The following was recorded from the Participant. They are marked as AO. I am marked as DG.
AO: Oh, when I was in umm…fourth grade maybe third grade, um, there were these things called Elf Magic Elves and everyone had them. I don’t know where like it started out or, um, who had the first one but anyways by the time we were in like fifth grade, every single person had one… but the concept of these elves were that if you sprinkled, um, snowflakes on them then they like–and the snowflakes came with the elves, then they would, like, come to life and move around your house or like bake food or make crafts or whatever, play pranks. Um and so everyone had this like these elves that would do things for them and they would come to school, um, they would like come to school with like books that their elves made, or um like fucking can I curse? Fucking um fuckiiiiiiing-that one had like 7 ‘i’s in it, you better put all of these in-fucking like food. So obviously these elves didn’t exist, they weren’t real but, um, all the parents were like really close and everyone that had them-well ok I guess I exaggerated when I said that everyone had them, um but basically only the popular bitches had them but they were the only ones we talked about-but all of their moms were suuuper close so they all like knew these elves and how to move them around and so they kind of did it as like a group thing. But like I found about these elves and me being the little twat I was [laughs] I wanted to be cool, I was like “Mom I want these elves” and like um my mom wasn’t, wasn’t cool she wasn’t a cool mom I wasn’t a cool kid so she didn’t like um she didn’t get in with the crowd so she didn’t know about these elves! But so she got these elves and then presented them to me in the box to which they were shipped to her in but in reality you were supposed to present them on the fireplace like open and like um with crackers or something like that, but she gave them to me in the box. But luckily my brother knew about this tradition so he like moved them around for me and stuff so I still got the experience.
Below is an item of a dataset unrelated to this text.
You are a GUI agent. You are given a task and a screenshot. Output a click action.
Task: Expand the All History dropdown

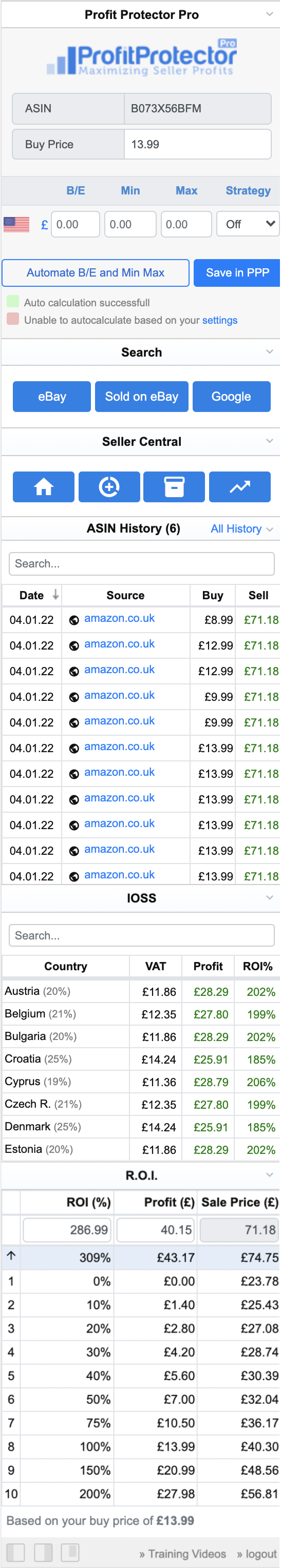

The conversation was recorded while in the room of the interviewee. She was fixing up her room while I was sitting and listening to her folklore. This folklore item was a local tradition that lasted about two years in the neighborhood of Marietta. It was enacted by elementary school kids from the grades of 4th to 5th grade, at the time.
The interviewee was born in China but raised in Marietta, Georgia. She is a sophomore at the University of Southern California, studying Communication. Her mother and father are both from the United States, and have lived in Georgia for many years.
This folklore item is very interesting because it is not only one that is particular to a specific region, it was also carried out by one specific group: the popular children’s parents. It also left as quickly as it arrived. Additionally, the tale of the interviewee’s brother enacting the tradition that the parents were unaware of was heartwarming, as well as it being an example of how easily folklore can be lost when it is attempted by an outgroup. Therefore, this piece is actually a great example of a regional folk tradition, needing specific in-group knowledge.